Barack Hussein Obama II, born August 4, 1961, is the 44th and current President of the United States, and the first black US president. He defeated Republican rival John McCain in the general election of 2008, and was inaugurated as president on January 20, 2009. Obama was named the 2009 Nobel Peace Prize laureate in October 2009. He was re-elected president in November 2012, defeating Republican nominee Mitt Romney. 

We need Obama and we need to work together

PUBLISHED : Friday, 29 January, 2010, 12:00am
UPDATED : Friday, 29 January, 2010, 12:00am

In these tough economic times, few leaders can claim to have an easy job. US President Barack Obama undoubtedly has one of the hardest of all: as head of the richest and most powerful nation, the world expects him to help solve all its problems. His first state-of-the-union address plainly showed the challenges and what he is up against. As he rightly pointed out, though, it is in nobody's interests that he fails.

Obama took office just over a year ago with optimism high that the catchword of change with which he won election could be translated into action. His to-do list was daunting and his reform agenda ambitious. But despite his Democratic Party having a strong majority in both houses of Congress, his efforts have been littered with defeats.
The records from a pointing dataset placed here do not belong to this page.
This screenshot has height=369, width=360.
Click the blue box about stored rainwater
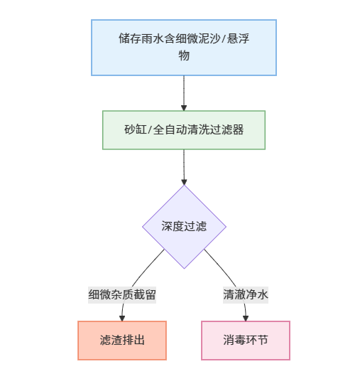(x=184, y=47)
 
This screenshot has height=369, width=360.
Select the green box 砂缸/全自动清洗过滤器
(x=184, y=130)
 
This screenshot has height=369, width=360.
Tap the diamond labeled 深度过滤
(x=184, y=227)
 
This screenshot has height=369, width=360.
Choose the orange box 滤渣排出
(x=122, y=341)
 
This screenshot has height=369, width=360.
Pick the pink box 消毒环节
(x=246, y=341)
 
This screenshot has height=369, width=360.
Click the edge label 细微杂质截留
(x=122, y=294)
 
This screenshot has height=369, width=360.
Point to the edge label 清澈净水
(x=246, y=294)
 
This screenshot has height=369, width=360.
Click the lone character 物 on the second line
(x=184, y=55)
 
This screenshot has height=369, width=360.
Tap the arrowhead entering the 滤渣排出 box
(x=123, y=317)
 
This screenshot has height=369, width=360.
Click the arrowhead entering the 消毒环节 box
(x=246, y=317)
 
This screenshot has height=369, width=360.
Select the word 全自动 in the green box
(x=170, y=130)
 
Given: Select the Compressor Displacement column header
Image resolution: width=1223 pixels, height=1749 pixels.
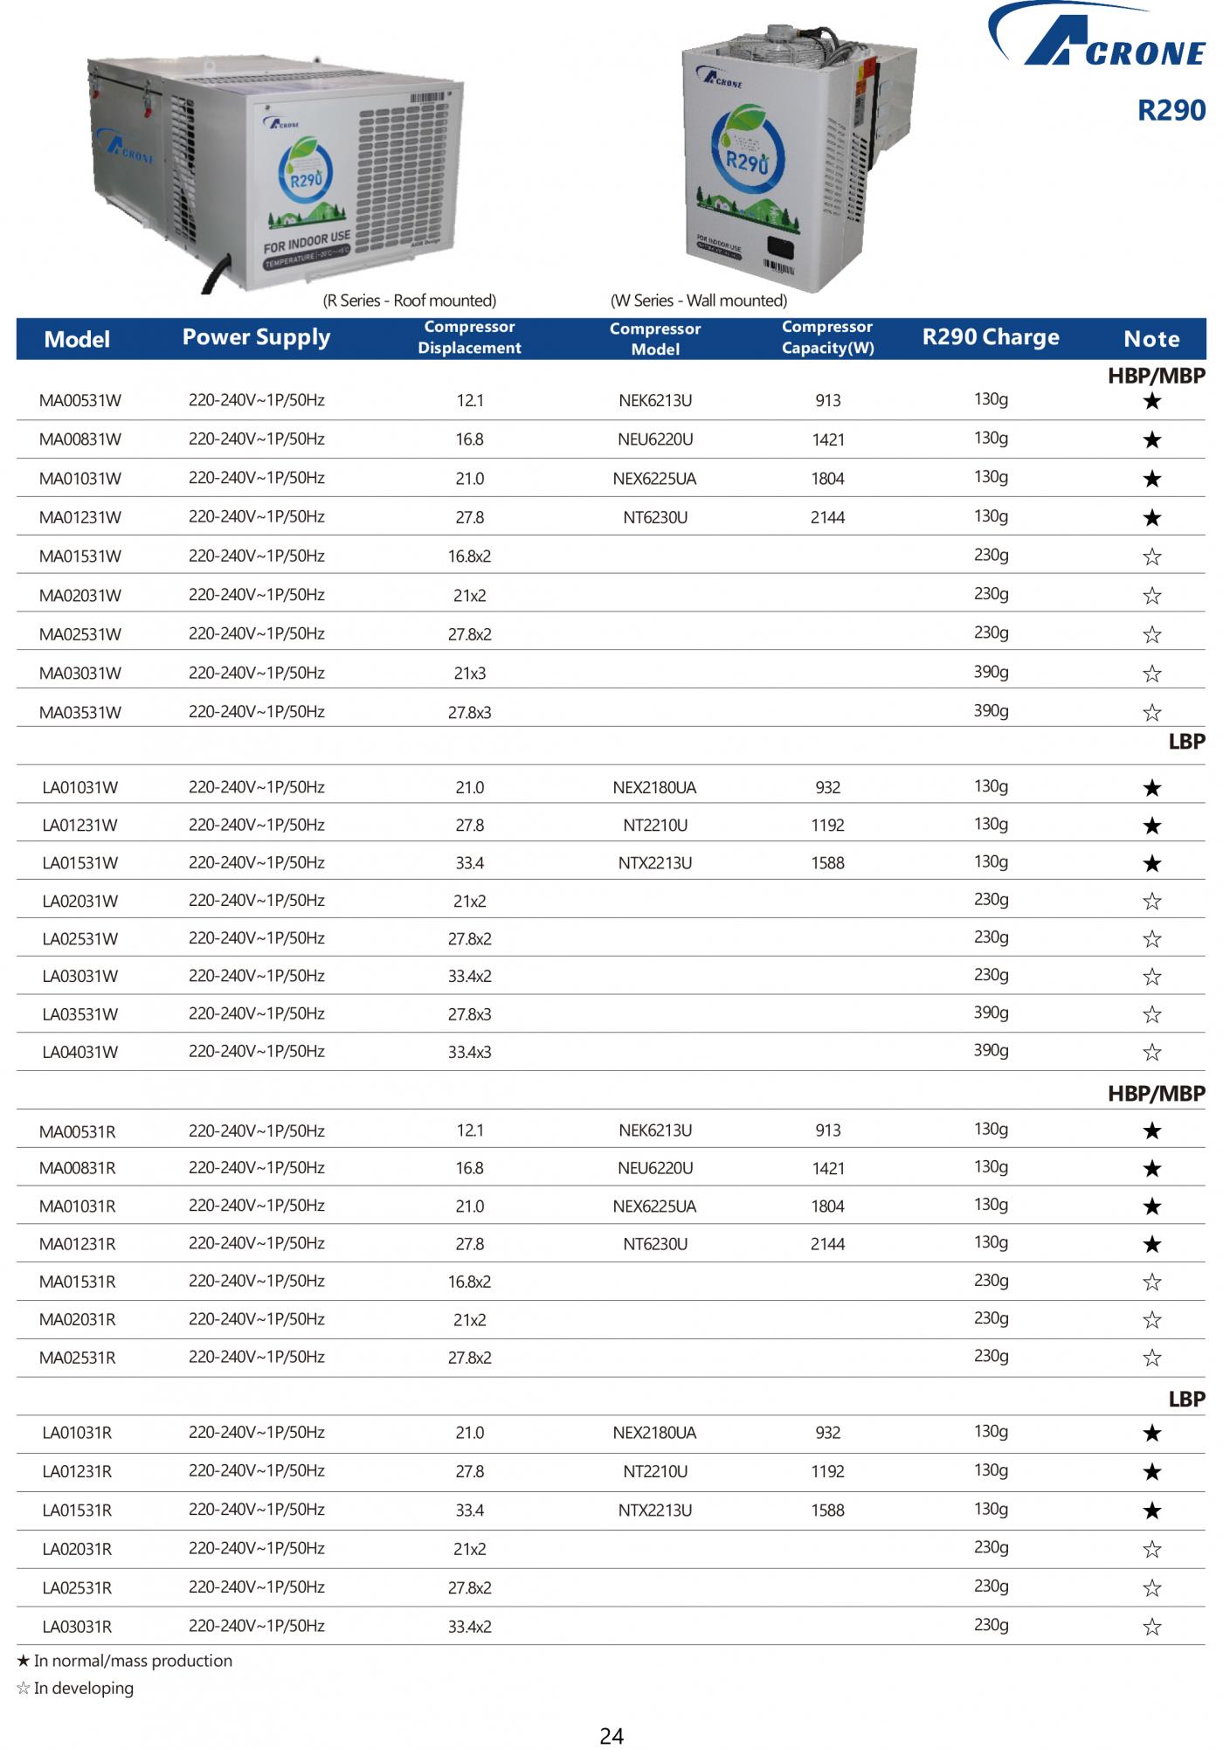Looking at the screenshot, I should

He still has an in-tray from hell: a crippling budget deficit, 10 per cent unemployment, a constituency deeply divided on bailing out the corporate titans, wars in Afghanistan and Iraq and controversial economic stimulus and health care packages.

Whatever the expectations, no leader could emerge a year later with his popularity intact. Obama's has been hit hard, most spectacularly by the opposition Republican Party in this month's election for what had been the safest of Senate seats in the state of Massachusetts. The president took to the stage with this firmly in mind, telling heckling Republican lawmakers that the only way the nation could pull out of the mess was by all sides working together. He urged them to be loyal to the American spirit of not giving up and told them 'not [to] allow fear or division to break our spirit'.

We have grown used to Obama's oratorical skills. His address was engaging and free-flowing, focused on difficult domestic matters but with a smattering of foreign-policy wishes and promises towards the end. He sparred good-naturedly with his political rivals, but the overall tone was serious - as it should be.

The US faces grave problems and in consequence, so does the global economy. It is essential that political divisions are overcome. No matter what we may think of Obama, his call for setting aside differences makes perfect sense. This is the way to recovery.